In a final care order the court ruled that the boy would stay in foster care and his mother was given a list of conditions to meet before he could be returned. These included weekly counselling, a move to secure accommodation and a settled lifestyle. She was also not allowed to discuss with her son the possibility of his returning to her care without social workers’ permission. Contact with her son would be reviewed and would depend on her “promotion” of his foster placement. She also had to cooperate with “counselling with S concerning the father’s gender identity issues”.
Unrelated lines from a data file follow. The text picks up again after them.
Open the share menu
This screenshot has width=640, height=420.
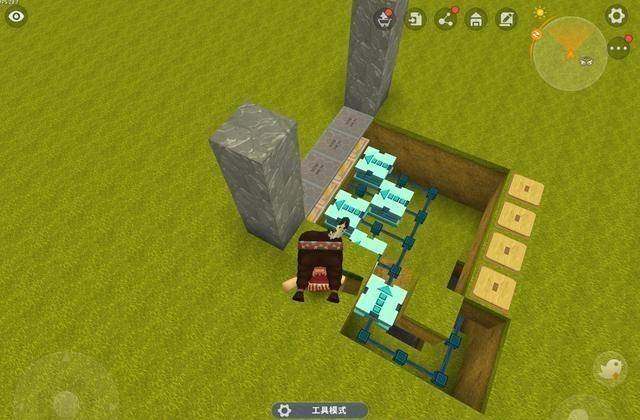(446, 18)
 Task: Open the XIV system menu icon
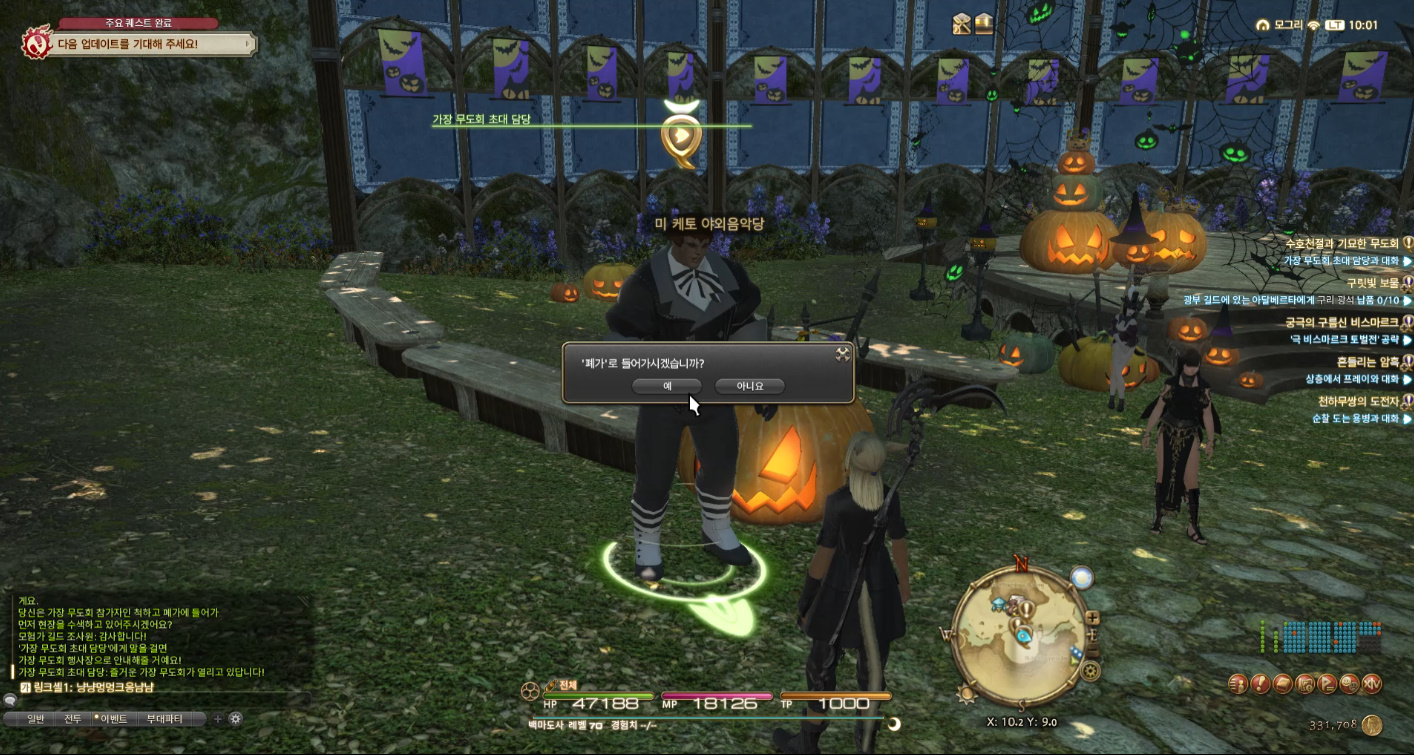pos(1371,684)
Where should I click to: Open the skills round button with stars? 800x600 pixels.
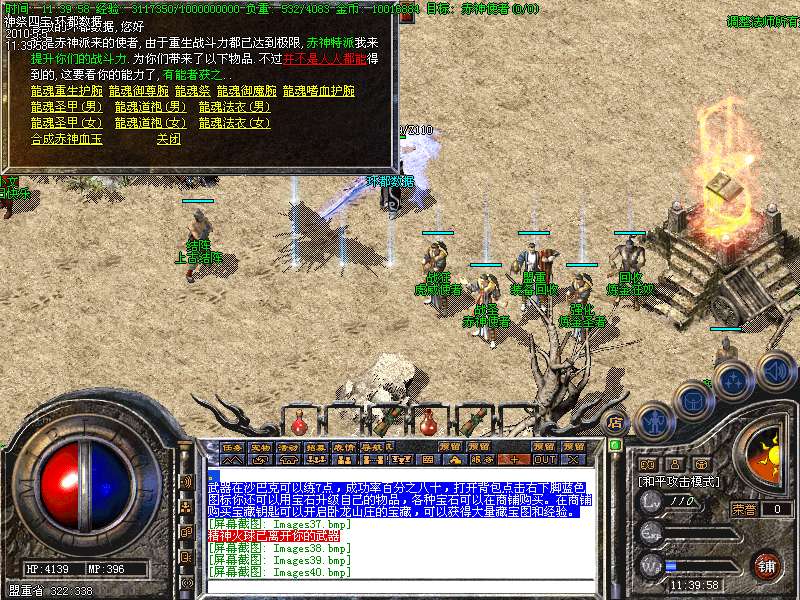coord(734,380)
A final hearing on the case was due to take place last October. A social workers’ report said that there had been no significant improvement in the mother’s “insight/approach” towards S. Although the mother had moved house and remarried, the social workers noted that she was still challenging the care proceedings: “Significant improvements are not possible while the mother continues to be of the opinion that much of the previous judgments has been wrong or exaggerated,” they wrote.

They concluded that adoption would give S “the best possible opportunity for permanency”.

At 4am on September 11 last year, the mother, assisted by M, her new husband, took the child from his foster home and drove to France. When M returned two days later he was arrested and charged with abduction.

John Hemming, a Liberal Democrat MP campaigning for more openness in family courts, said: “I am pleased that Sir Mark has recognised the public interest in people understanding that the reasonings of the family court outweighs the need for the activities of practitioners to be kept secret.”